General Examination — After completing course work and meeting the language requirement, students must present themselves for the general examination. Students entering the program with an AM degree or equivalent from another university present themselves for the examination at the beginning of their fourth semester; students taking the AM degree at Harvard present themselves for the examination at the beginning of their sixth semester.
The written examination consists of two four-hour sessions, a week apart. The first covers any one of the following periods: (i) medieval literature, (ii) 1500–1750, (iii) 1750–1830, (iv) 1830–1910, (v) 1890–1945, (vi) 1945–present. The students will be responsible both for the principal literary texts in their chosen period and for the pertinent scholarship. The second examination will cover any one of the following fields: (i) lyric poetry, (ii) drama, (iii) narrative fiction, (iv) a special topic defined by the student in consultation with the examination committee, (v) Germanic philology (linguistics).
A two-hour oral examination follows within two weeks.
Dissertation — After passing the general examination, the candidate must present a dissertation on a subject that has been approved by the department and one that will normally fall within the area where the special period and special field converge. The object of the dissertation is to show the candidate's ability to pursue independent research and to present the results of this research in a readable and convincing form.
Dissertation Prospectus — A prospectus of the doctoral thesis, 1,500–3,000 words in length, plus bibliography, that explains its intellectual motivation and scholarly aims and outlines in detail the progression of the argument through its chapters, must be completed, to the satisfaction of the dissertation committee, within three months of the completion of the General Examination. The committee (the Dissertation Director and two other members of the faculty) meets with the candidate to discuss the prospectus, after which it makes a recommendation on acceptance to the full faculty of the department.

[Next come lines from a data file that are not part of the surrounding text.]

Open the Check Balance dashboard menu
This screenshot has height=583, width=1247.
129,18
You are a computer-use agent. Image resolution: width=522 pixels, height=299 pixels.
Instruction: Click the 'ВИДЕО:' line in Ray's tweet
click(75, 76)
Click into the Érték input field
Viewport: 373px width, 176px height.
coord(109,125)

Dissertation Defense — A dissertation defense is scheduled and conducted as set forth in the departmental guidelines on the Dissertation Defense (available from the DGS).
Teaching Experience — Students are required to acquire experience teaching the German language or, in keeping with the student's program of study, another Germanic or Nordic language. The expectation is that the student will teach, at the very least, one full year of Beginning German.
Inquiries about admission and financial aid should be addressed to the Admissions Office, Harvard Graduate School of Arts and Sciences, Richard A. and Susan F. Smith Campus Center 350, 1350 Massachusetts Avenue, Cambridge, MA 02138-6531. Applications are submitted online; if necessary, arrangements can be made for an alternative form of submitting recommendations. See the GSAS Admissions site.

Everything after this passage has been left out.